H3: Uber’s Hexagonal Hierarchical Spatial Index (2018)

H3: Uber’s Hexagonal Hierarchical Spatial Index (2018)(eng.uber.com)

262 points by felipap 6 years ago | 74 comments

I did some indexing using elasticsearch and some home grown stuff based on geohashes about seven years ago. At the time Elasticsearch was just adding support for geoshape indexing as well. Initially this was also based on geohashes. Later they added proper quad tree support (instead of indexing the geohash as a term), and recently they revamped the implementation using BKD trees. The current implementation is way faster and scalable than what they had a few years back and allegedly quite nice for handling complex GIS data.

What's the advantage of Uber's approach over any of this. Even my primitive geohash solution worked pretty nicely and you can implement it on just about any type of DB. I had a simple algorithm to cover any shape with geohashes of a certain size as well as a quick way to generate a polygon for a circle. The two combined allowed me to do radius searches for any shape overlapping or contained by the circle with simple terms queries on the geohash prefixes. My main headache was keeping the number of terms in a query (i.e. number of geohashes) to a reasonable size (below 1024, which if I recall was a the default limit).

mtrovo 6 years ago | |

They go into some detail on this talk https://youtu.be/ay2uwtRO3QE?t=712.

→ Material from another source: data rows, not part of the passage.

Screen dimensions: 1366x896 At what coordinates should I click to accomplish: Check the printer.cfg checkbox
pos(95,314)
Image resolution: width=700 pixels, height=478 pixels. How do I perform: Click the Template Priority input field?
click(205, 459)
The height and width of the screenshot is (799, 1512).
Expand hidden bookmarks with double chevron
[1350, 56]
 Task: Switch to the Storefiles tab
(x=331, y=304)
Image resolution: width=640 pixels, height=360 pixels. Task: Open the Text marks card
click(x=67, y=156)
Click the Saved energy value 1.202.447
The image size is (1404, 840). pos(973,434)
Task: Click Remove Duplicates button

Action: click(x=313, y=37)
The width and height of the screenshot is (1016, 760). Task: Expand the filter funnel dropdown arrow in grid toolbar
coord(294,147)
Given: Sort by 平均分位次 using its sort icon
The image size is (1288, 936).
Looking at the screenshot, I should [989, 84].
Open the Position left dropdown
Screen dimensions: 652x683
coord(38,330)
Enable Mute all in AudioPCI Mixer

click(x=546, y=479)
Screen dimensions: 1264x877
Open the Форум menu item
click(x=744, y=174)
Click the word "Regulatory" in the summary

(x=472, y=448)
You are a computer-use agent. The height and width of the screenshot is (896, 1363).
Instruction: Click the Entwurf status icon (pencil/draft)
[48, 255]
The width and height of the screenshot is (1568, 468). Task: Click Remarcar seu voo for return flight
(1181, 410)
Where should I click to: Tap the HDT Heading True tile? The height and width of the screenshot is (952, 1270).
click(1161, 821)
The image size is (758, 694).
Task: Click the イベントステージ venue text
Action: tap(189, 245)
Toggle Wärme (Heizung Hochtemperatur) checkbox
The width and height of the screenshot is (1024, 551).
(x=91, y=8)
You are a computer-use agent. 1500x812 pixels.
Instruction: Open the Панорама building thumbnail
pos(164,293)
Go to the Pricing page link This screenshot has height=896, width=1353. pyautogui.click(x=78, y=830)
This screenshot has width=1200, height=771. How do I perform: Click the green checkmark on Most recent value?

What I get from their explanation is that hexagon is a better shape for map grids because they are the most complex shape that can tesselate (the other two are triangles and squares). As they are more close to a circle, distances within a cell are more stable, also computing the distance from a cell center to its neighbours is stable in hexagons as well.

I think the reason hex is not more common is that subdivisions are hard to create compared to triangles or squares. Uber solved this by subdividing in 7 smaller hex and tilting it so they cover the bigger shape with some small overlap.

Also a big problem is distortion, I never thought this would be that huge of a problem but it makes sense. They go into a lot of the details later on the same video.

Pamar 6 years ago | | |

Which is why, btw, Hexagons have been used for decades in wargames (and - to a more limited extent, in other types of boardgames).

twic 6 years ago | | |

> hexagon is a better shape for map grids because they are the most complex shape that can tesselate

[Penrose tiling intensifies]

AlchemistCamp 6 years ago | | |

The Techzing podcast talked about the origin of this several years ago, back when one of the hosts had a critical role in its creation. Good stuff.

sroussey 6 years ago | |

geohashes are cool, and lopping off a letter reduces precision.

But if you look at have they overlay London, you get quite a split higher up and two next to each other don’t look like they are and so I can see where the number of terms would get big.

The new ElasticSearch implementation is now the default and I think they are deprecating the prefix versions like geohash.

Too bad their stuff is not embeddable into an app. Know of lib for this?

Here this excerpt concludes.